Work item: Word for word, write the records out again, but omit each picture.

Material provided:
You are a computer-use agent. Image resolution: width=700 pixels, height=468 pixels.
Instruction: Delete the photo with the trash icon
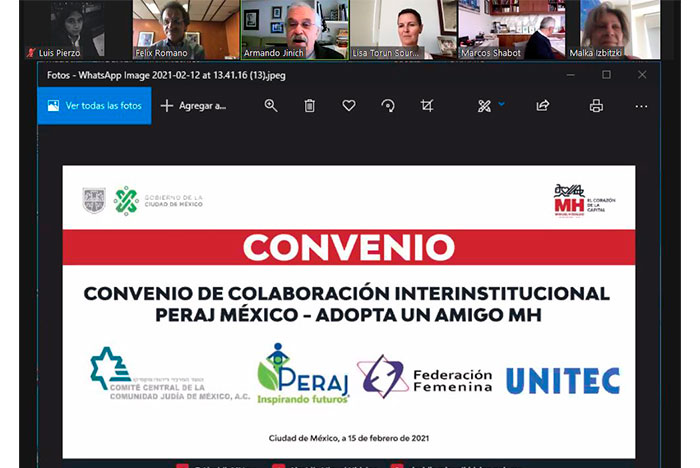click(310, 106)
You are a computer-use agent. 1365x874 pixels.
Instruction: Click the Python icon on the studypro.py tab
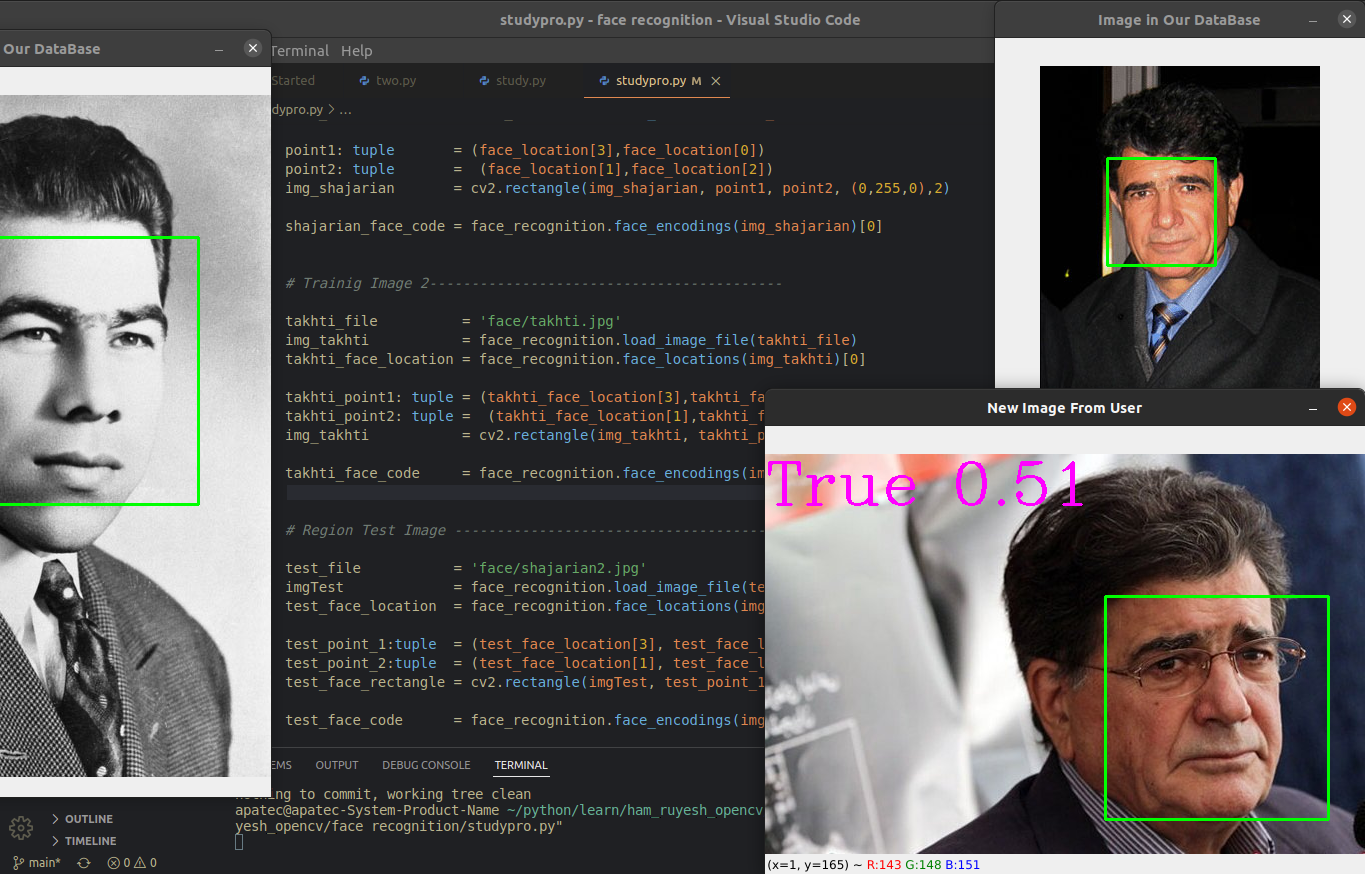pyautogui.click(x=603, y=81)
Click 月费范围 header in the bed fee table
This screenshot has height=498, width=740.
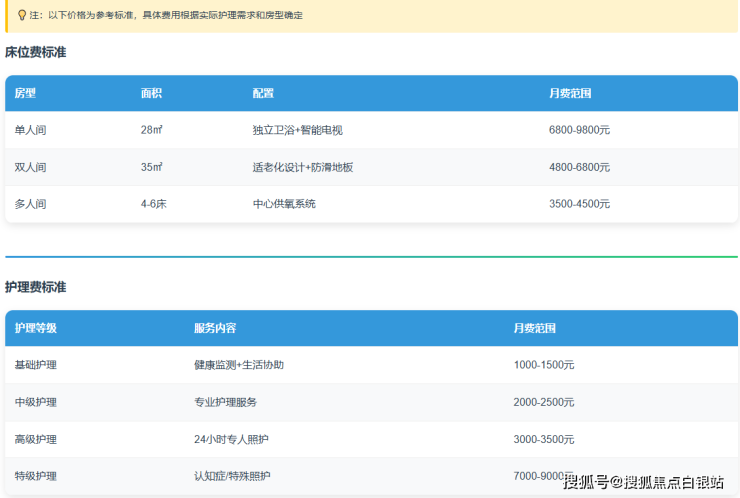tap(570, 93)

Task output:
You are a computer-use agent. Image resolution: width=700 pixels, height=468 pixels.
Instruction: Delete the photo with the trash icon
click(310, 106)
You are a computer-use agent. 1365x874 pixels.
Instruction: Click the Python icon on the studypro.py tab
pyautogui.click(x=603, y=81)
Click 月费范围 header in the bed fee table
This screenshot has height=498, width=740.
tap(570, 93)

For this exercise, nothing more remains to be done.